*The problem:* In your answer, give each entry again exactly as it appears.

*Data items:*
####################

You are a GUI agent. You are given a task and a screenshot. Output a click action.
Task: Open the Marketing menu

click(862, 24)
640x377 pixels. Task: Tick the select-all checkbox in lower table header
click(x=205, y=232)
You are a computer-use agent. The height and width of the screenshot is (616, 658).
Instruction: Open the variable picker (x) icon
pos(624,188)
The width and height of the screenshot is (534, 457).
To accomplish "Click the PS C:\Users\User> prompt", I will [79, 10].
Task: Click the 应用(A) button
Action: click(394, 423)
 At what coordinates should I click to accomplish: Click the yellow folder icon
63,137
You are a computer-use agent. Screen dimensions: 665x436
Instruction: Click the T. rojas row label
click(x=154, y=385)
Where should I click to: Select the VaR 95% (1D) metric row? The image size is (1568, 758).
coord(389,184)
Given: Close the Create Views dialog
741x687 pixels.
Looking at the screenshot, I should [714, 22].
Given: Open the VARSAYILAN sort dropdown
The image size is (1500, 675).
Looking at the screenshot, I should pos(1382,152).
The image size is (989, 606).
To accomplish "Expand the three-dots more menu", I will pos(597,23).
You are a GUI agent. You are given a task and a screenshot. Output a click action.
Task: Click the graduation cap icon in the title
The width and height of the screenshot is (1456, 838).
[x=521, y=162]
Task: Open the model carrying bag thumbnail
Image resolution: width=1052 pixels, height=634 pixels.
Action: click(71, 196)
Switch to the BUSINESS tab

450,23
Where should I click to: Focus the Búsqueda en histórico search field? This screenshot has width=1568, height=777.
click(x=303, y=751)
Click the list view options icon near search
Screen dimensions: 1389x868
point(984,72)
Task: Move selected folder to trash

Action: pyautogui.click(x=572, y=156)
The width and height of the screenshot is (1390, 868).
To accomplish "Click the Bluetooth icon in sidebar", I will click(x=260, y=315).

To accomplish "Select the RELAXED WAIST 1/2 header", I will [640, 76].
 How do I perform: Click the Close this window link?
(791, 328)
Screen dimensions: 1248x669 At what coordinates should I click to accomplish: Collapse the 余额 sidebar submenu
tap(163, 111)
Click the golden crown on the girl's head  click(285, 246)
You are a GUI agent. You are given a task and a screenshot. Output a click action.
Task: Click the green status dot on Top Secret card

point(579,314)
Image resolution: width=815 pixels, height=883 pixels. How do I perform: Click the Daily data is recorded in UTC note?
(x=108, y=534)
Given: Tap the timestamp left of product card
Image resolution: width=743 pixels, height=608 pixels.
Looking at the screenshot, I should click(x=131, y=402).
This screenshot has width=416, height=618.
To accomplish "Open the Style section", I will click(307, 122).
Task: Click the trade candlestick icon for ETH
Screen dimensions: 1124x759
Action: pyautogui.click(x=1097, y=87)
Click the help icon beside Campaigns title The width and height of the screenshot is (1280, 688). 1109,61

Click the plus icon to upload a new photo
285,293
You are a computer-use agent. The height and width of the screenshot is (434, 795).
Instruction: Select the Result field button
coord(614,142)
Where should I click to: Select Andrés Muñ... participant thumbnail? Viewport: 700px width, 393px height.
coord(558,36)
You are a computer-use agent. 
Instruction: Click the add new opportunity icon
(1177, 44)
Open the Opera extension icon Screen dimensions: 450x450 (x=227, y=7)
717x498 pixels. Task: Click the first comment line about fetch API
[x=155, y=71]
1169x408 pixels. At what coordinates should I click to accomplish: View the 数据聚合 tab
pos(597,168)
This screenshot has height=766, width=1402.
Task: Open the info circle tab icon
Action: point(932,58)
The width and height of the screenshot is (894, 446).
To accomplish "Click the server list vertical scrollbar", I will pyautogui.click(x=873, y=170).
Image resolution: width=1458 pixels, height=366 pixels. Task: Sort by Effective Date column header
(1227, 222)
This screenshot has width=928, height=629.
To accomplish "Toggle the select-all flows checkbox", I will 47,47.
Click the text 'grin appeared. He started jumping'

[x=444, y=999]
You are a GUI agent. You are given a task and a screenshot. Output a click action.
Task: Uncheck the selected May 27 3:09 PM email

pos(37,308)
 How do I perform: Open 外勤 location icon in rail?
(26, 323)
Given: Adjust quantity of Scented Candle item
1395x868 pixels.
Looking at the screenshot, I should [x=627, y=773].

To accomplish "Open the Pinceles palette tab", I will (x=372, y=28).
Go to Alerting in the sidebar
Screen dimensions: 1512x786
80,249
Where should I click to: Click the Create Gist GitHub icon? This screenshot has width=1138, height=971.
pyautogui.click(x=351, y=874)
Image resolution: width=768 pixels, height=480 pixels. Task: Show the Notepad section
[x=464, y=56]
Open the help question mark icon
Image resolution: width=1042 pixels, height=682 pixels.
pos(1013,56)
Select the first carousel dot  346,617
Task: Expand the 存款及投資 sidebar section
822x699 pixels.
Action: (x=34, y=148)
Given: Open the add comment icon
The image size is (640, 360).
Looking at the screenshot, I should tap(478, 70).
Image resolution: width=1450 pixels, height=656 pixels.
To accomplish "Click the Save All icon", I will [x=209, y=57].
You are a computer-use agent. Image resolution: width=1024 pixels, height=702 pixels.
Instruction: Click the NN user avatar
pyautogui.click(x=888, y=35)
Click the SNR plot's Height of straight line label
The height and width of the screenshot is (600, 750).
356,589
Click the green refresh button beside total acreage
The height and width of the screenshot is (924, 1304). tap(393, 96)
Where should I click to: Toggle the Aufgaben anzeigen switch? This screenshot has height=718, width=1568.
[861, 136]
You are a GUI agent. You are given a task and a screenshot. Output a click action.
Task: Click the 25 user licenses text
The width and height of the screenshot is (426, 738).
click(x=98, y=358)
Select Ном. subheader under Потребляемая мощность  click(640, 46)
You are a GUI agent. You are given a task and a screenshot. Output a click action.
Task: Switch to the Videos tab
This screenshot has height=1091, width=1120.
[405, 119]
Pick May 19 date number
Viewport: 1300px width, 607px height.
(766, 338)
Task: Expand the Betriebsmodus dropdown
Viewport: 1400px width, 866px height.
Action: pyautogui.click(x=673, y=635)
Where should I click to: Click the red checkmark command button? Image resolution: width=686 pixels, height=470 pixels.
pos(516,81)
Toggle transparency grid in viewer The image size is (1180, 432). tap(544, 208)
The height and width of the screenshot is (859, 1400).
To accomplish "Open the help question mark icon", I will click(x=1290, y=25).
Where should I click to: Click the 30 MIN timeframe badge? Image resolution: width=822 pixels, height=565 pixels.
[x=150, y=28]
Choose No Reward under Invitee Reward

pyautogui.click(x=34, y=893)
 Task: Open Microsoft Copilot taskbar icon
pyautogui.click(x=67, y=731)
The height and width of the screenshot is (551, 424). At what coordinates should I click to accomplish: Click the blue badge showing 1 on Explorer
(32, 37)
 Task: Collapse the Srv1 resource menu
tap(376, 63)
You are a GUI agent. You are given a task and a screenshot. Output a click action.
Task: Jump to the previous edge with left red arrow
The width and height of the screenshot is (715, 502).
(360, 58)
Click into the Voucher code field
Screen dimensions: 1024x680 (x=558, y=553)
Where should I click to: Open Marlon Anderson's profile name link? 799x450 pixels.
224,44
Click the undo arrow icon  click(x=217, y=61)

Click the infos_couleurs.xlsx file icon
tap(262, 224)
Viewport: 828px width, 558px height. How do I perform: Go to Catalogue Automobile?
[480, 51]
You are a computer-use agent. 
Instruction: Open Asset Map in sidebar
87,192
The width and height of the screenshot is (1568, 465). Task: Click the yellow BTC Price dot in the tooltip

####################

*Expected answer:*
You are a GUI agent. You are given a task and a screenshot. Output a click action.
Task: Open the Marketing menu

click(862, 24)
640x377 pixels. Task: Tick the select-all checkbox in lower table header
click(x=205, y=232)
You are a computer-use agent. The height and width of the screenshot is (616, 658).
Instruction: Open the variable picker (x) icon
pos(624,188)
The width and height of the screenshot is (534, 457).
To accomplish "Click the PS C:\Users\User> prompt", I will [79, 10].
Task: Click the 应用(A) button
Action: click(394, 423)
 At what coordinates should I click to accomplish: Click the yellow folder icon
63,137
You are a computer-use agent. Screen dimensions: 665x436
Instruction: Click the T. rojas row label
click(x=154, y=385)
Where should I click to: Select the VaR 95% (1D) metric row? The image size is (1568, 758).
coord(389,184)
Given: Close the Create Views dialog
741x687 pixels.
Looking at the screenshot, I should [714, 22].
Given: Open the VARSAYILAN sort dropdown
The image size is (1500, 675).
Looking at the screenshot, I should pos(1382,152).
The image size is (989, 606).
To accomplish "Expand the three-dots more menu", I will pos(597,23).
You are a GUI agent. You are given a task and a screenshot. Output a click action.
Task: Click the graduation cap icon in the title
The width and height of the screenshot is (1456, 838).
[x=521, y=162]
Task: Open the model carrying bag thumbnail
Image resolution: width=1052 pixels, height=634 pixels.
Action: click(71, 196)
Switch to the BUSINESS tab

450,23
Where should I click to: Focus the Búsqueda en histórico search field? This screenshot has width=1568, height=777.
click(x=303, y=751)
Click the list view options icon near search
Screen dimensions: 1389x868
point(984,72)
Task: Move selected folder to trash

Action: pyautogui.click(x=572, y=156)
The width and height of the screenshot is (1390, 868).
To accomplish "Click the Bluetooth icon in sidebar", I will click(x=260, y=315).

To accomplish "Select the RELAXED WAIST 1/2 header", I will [640, 76].
 How do I perform: Click the Close this window link?
(791, 328)
Screen dimensions: 1248x669 At what coordinates should I click to accomplish: Collapse the 余额 sidebar submenu
tap(163, 111)
Click the golden crown on the girl's head  click(285, 246)
You are a GUI agent. You are given a task and a screenshot. Output a click action.
Task: Click the green status dot on Top Secret card

point(579,314)
Image resolution: width=815 pixels, height=883 pixels. How do I perform: Click the Daily data is recorded in UTC note?
(x=108, y=534)
Given: Tap the timestamp left of product card
Image resolution: width=743 pixels, height=608 pixels.
Looking at the screenshot, I should click(x=131, y=402).
This screenshot has width=416, height=618.
To accomplish "Open the Style section", I will click(307, 122).
Task: Click the trade candlestick icon for ETH
Screen dimensions: 1124x759
Action: pyautogui.click(x=1097, y=87)
Click the help icon beside Campaigns title The width and height of the screenshot is (1280, 688). 1109,61

Click the plus icon to upload a new photo
285,293
You are a computer-use agent. The height and width of the screenshot is (434, 795).
Instruction: Select the Result field button
coord(614,142)
Where should I click to: Select Andrés Muñ... participant thumbnail? Viewport: 700px width, 393px height.
coord(558,36)
You are a computer-use agent. 
Instruction: Click the add new opportunity icon
(1177, 44)
Open the Opera extension icon Screen dimensions: 450x450 (x=227, y=7)
717x498 pixels. Task: Click the first comment line about fetch API
[x=155, y=71]
1169x408 pixels. At what coordinates should I click to accomplish: View the 数据聚合 tab
pos(597,168)
This screenshot has height=766, width=1402.
Task: Open the info circle tab icon
Action: point(932,58)
The width and height of the screenshot is (894, 446).
To accomplish "Click the server list vertical scrollbar", I will pyautogui.click(x=873, y=170).
Image resolution: width=1458 pixels, height=366 pixels. Task: Sort by Effective Date column header
(1227, 222)
This screenshot has width=928, height=629.
To accomplish "Toggle the select-all flows checkbox", I will 47,47.
Click the text 'grin appeared. He started jumping'

[x=444, y=999]
You are a GUI agent. You are given a task and a screenshot. Output a click action.
Task: Uncheck the selected May 27 3:09 PM email

pos(37,308)
 How do I perform: Open 外勤 location icon in rail?
(26, 323)
Given: Adjust quantity of Scented Candle item
1395x868 pixels.
Looking at the screenshot, I should [x=627, y=773].

To accomplish "Open the Pinceles palette tab", I will (x=372, y=28).
Go to Alerting in the sidebar
Screen dimensions: 1512x786
80,249
Where should I click to: Click the Create Gist GitHub icon? This screenshot has width=1138, height=971.
pyautogui.click(x=351, y=874)
Image resolution: width=768 pixels, height=480 pixels. Task: Show the Notepad section
[x=464, y=56]
Open the help question mark icon
Image resolution: width=1042 pixels, height=682 pixels.
pos(1013,56)
Select the first carousel dot  346,617
Task: Expand the 存款及投資 sidebar section
822x699 pixels.
Action: (x=34, y=148)
Given: Open the add comment icon
The image size is (640, 360).
Looking at the screenshot, I should tap(478, 70).
Image resolution: width=1450 pixels, height=656 pixels.
To accomplish "Click the Save All icon", I will [x=209, y=57].
You are a computer-use agent. Image resolution: width=1024 pixels, height=702 pixels.
Instruction: Click the NN user avatar
pyautogui.click(x=888, y=35)
Click the SNR plot's Height of straight line label
The height and width of the screenshot is (600, 750).
356,589
Click the green refresh button beside total acreage
The height and width of the screenshot is (924, 1304). tap(393, 96)
Where should I click to: Toggle the Aufgaben anzeigen switch? This screenshot has height=718, width=1568.
[861, 136]
You are a GUI agent. You are given a task and a screenshot. Output a click action.
Task: Click the 25 user licenses text
The width and height of the screenshot is (426, 738).
click(x=98, y=358)
Select Ном. subheader under Потребляемая мощность  click(640, 46)
You are a GUI agent. You are given a task and a screenshot. Output a click action.
Task: Switch to the Videos tab
This screenshot has height=1091, width=1120.
[405, 119]
Pick May 19 date number
Viewport: 1300px width, 607px height.
(766, 338)
Task: Expand the Betriebsmodus dropdown
Viewport: 1400px width, 866px height.
Action: pyautogui.click(x=673, y=635)
Where should I click to: Click the red checkmark command button? Image resolution: width=686 pixels, height=470 pixels.
pos(516,81)
Toggle transparency grid in viewer The image size is (1180, 432). tap(544, 208)
The height and width of the screenshot is (859, 1400).
To accomplish "Open the help question mark icon", I will click(x=1290, y=25).
Where should I click to: Click the 30 MIN timeframe badge? Image resolution: width=822 pixels, height=565 pixels.
[x=150, y=28]
Choose No Reward under Invitee Reward

pyautogui.click(x=34, y=893)
 Task: Open Microsoft Copilot taskbar icon
pyautogui.click(x=67, y=731)
The height and width of the screenshot is (551, 424). At what coordinates should I click to accomplish: Click the blue badge showing 1 on Explorer
(32, 37)
 Task: Collapse the Srv1 resource menu
tap(376, 63)
You are a GUI agent. You are given a task and a screenshot. Output a click action.
Task: Jump to the previous edge with left red arrow
The width and height of the screenshot is (715, 502).
(360, 58)
Click into the Voucher code field
Screen dimensions: 1024x680 (x=558, y=553)
Where should I click to: Open Marlon Anderson's profile name link? 799x450 pixels.
224,44
Click the undo arrow icon  click(x=217, y=61)

Click the infos_couleurs.xlsx file icon
tap(262, 224)
Viewport: 828px width, 558px height. How do I perform: Go to Catalogue Automobile?
[480, 51]
You are a computer-use agent. 
Instruction: Open Asset Map in sidebar
87,192
The width and height of the screenshot is (1568, 465). Task: Click the yellow BTC Price dot in the tooltip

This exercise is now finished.